Mit dem 8. November 2006 hat nVidia die neue Ära der Grafikkarten eingeleitet: Der nVidia G80-Chip. Auf der spektakulären GeForce-Lan 3 wurde die Grafikkarte ausgiebig in ihrer Leistung gezeigt und erstmals offiziell präsentiert. Seitdem wird nur noch auf Microsofts' Windows Vista und der damit erscheinenden DirectX10-Technologie gewartet - obwohl noch unklar ist, wann überhaupt die ersten DirectX10-Spiele erscheinen werden. Trotz allem ist bekannt, dass die Grafikkarten ein enormes Maß an Leistung und Ressourcen besitzen und somit bestens für kommende Spiele geeignet sind. Wir haben für euch die Stärken und besonders auch die Schwächen der BFG 8800GTS getestet und erforscht.


Ausstattung
Bei BFG scheint die Ausstattung eine besondere Rolle zugewiesen zu bekommen, denn bei der 8800GTS war ein Equipment im Paket, womit wir absolut nicht gerechnet hatten.
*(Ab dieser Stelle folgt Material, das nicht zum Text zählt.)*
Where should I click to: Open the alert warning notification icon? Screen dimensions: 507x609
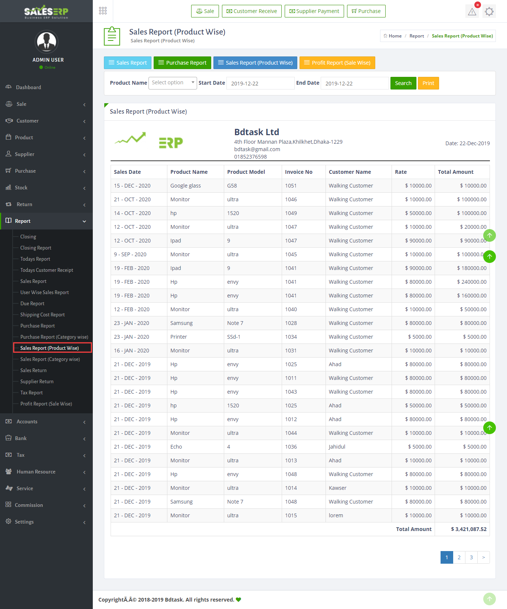coord(472,12)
Unsere List sieht wie folgt aus:
  • BFG Tech T-Shirt
  • BFG Sticker
  • BFG Logo-Sticker
  • BFG Teflon Slick Pads
  • DVI-Analog Stecker
  • 2x 4Pin Molex zu 6Pin PCIe
  • HDTV Kabel
  • Treiber-CD
  • Anleitung und diverse andere Prospekte


BFG scheint es geradezu zu lieben, andere User und "Konkurrenten" zu provozieren, denn wir auf dem Bild sichtbar, gibt BFG dem Käufer die Chance, seine Grafikkarte und den PC mit diversen Stickern zu verzieren und den Betrachtern richtig die Meinung zu sagen - natürlich mit teilweise bekannten Kürzeln aus Counter-Strike. Das T-Shirt ist ein wirklich nettes Mitbringsel, wenn auch die Größe nicht extra geordert werden kann. Um das Gamen nicht nur der Grafikkarte zu überlassen, sondern auch dem Nutzer etwas entgegenzukommen, werden zwölf runde Teflon-Pads für alle Arten von Mäusen mitgeschickt. Ein HDTV-Kabel, DVI zu Analog-Stecker und Treiber-CD verstehen sich aber von selbst. Einzig vermisst haben wir PC-Spiele, welches aber aufgrund der üppigen Ausstattung nicht sonderlich negativ auffällt.

Performance
Vielen ist es bereits bekannt, dass die neue G80-Struktur nicht mehr auf die alte Pixel-Pipeline Weise arbeitet, sondern auf der Unified-Shader Technologie basiert und somit einen enormen Leistungszuwachs bekommen hat. Aber vorerst zu den Leistungsdaten:

BFG GeForce 8800GTS
Grafikchip G80
Chipgröße 90nm
Transistoren ca. 681Mio.
Unified-Shader Einheiten 96
Grafikchiptakt 500MHz
Shadertakt 1200MHz
ROPs 20
Speichergröße 640MB
Speichertakt 1600MHz
Speicherart GDDR3 1,2ns
Speicherinterface 320-Bit
Speicherbandbreite 64000MB/s
Pixelshader 4.0
Vertexshader 4.0
Pixelfüllrate 10000 MPix/s
Texelfüllrate 24000 MTex/s


Bevor man ins Detail eingeht, muss man sich die Zahlen erst einmal durch den Kopf gehen lassen. Die Chipgröße ist mit 90nm zur G71 nicht geschrumpft, was evtl. von enormenmNachteil sein kann, wie sich später beim Unterpunkt Temperatur herausstellt. Aber hier sind wir uns jetzt schon sicher, dass nVidia in ca. 4-6 Monaten die 8850 oder 8900 in kleinerer Baugröße herausbringen wird, um diesem Problem entgegenzutrumpfen. 681Millionen Transistoren - das sind fast zweieinhalbmal so viele Transistoren wie beim Vorgänger G71. Diese besitzt aber im Gegenteil zur 8800GTS 24 Pixel-Pipelines. Grund für die Neustrukturierung des Grafikchips ist eigentlich relativ einfach: Mehr Leistung.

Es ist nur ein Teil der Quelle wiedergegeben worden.